§ **What to produce**
An exact transcript is required of the lines below, from the one containing "At what coordinates" through the very last; leave every picture out of it.

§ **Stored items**
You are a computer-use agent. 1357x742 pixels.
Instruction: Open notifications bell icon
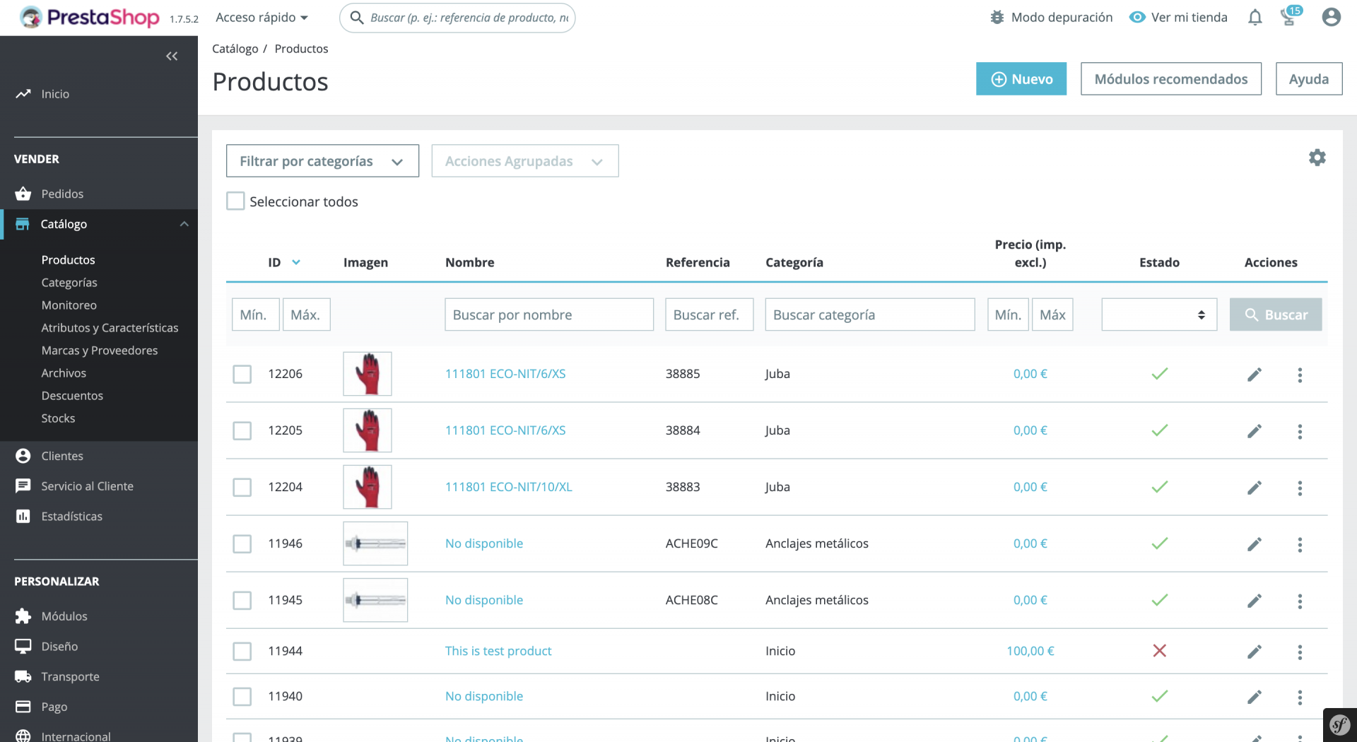tap(1255, 17)
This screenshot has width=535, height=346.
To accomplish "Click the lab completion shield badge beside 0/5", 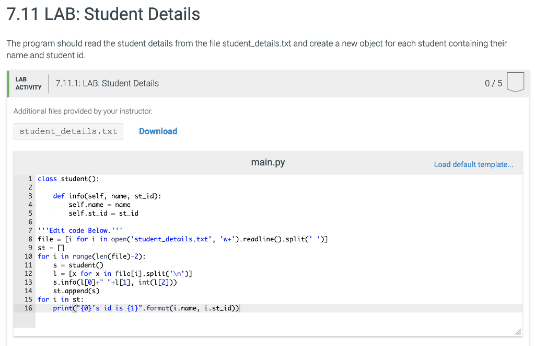I will [515, 82].
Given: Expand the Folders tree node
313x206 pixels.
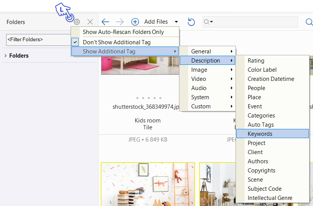Looking at the screenshot, I should click(x=5, y=56).
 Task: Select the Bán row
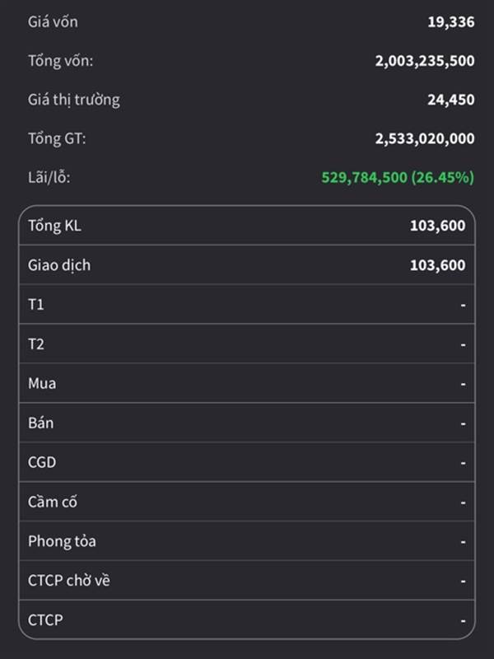click(x=247, y=423)
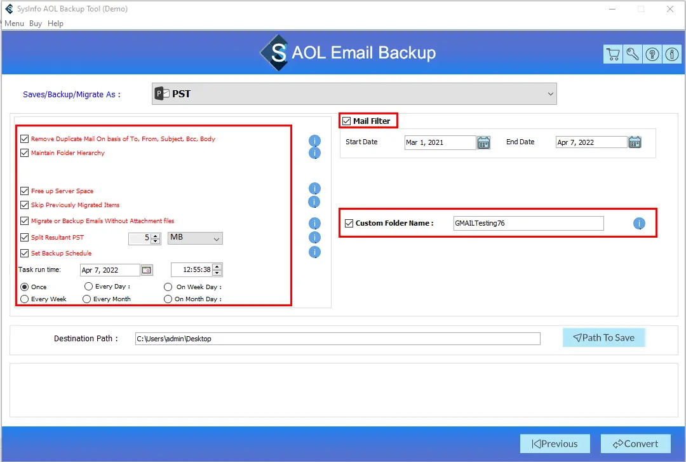Click the Destination Path text field

click(x=337, y=339)
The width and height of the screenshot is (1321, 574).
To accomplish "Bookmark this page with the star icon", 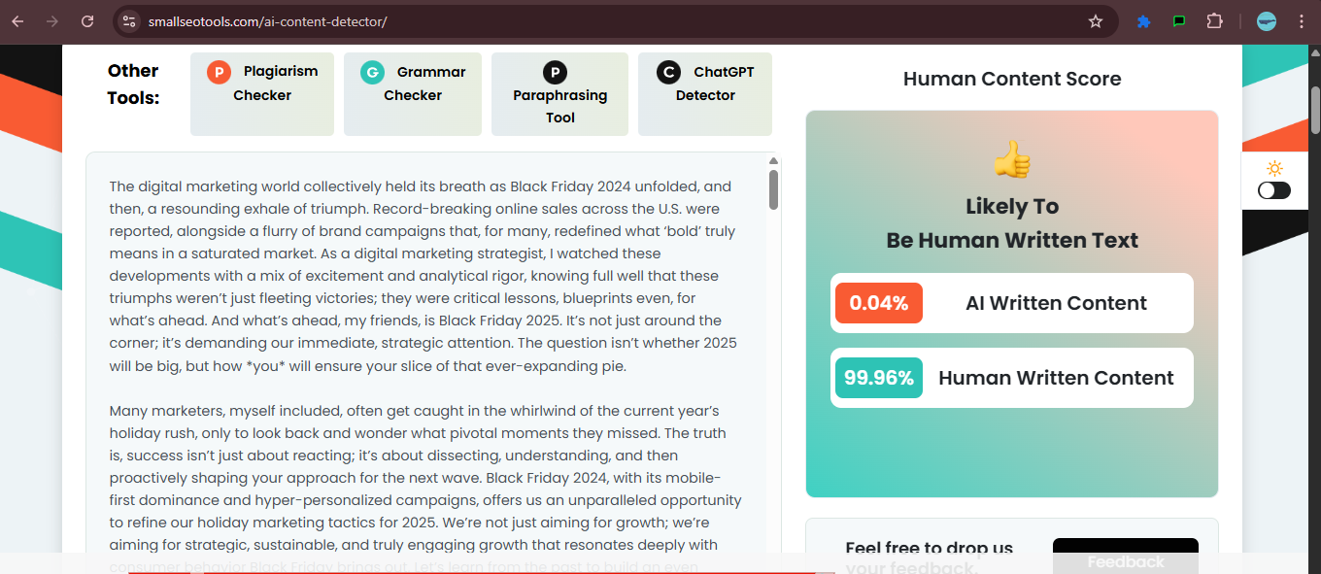I will pos(1096,21).
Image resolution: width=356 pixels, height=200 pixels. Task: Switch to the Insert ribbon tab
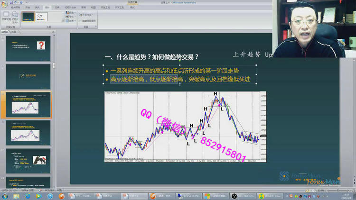point(37,8)
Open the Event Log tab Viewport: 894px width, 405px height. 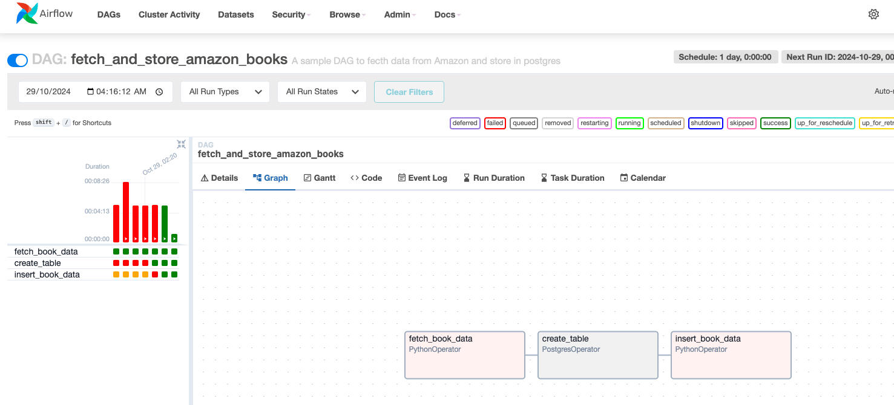pyautogui.click(x=422, y=178)

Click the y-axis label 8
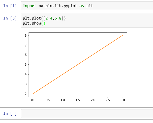tap(26, 35)
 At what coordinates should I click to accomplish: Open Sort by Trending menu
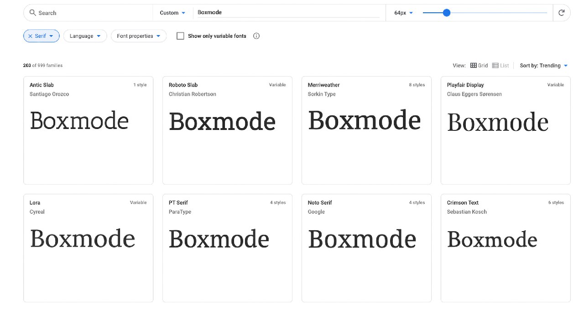pyautogui.click(x=544, y=66)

§ **Answer section**
 At what coordinates should I click to accomplish: Open Sort by Trending menu
pyautogui.click(x=544, y=66)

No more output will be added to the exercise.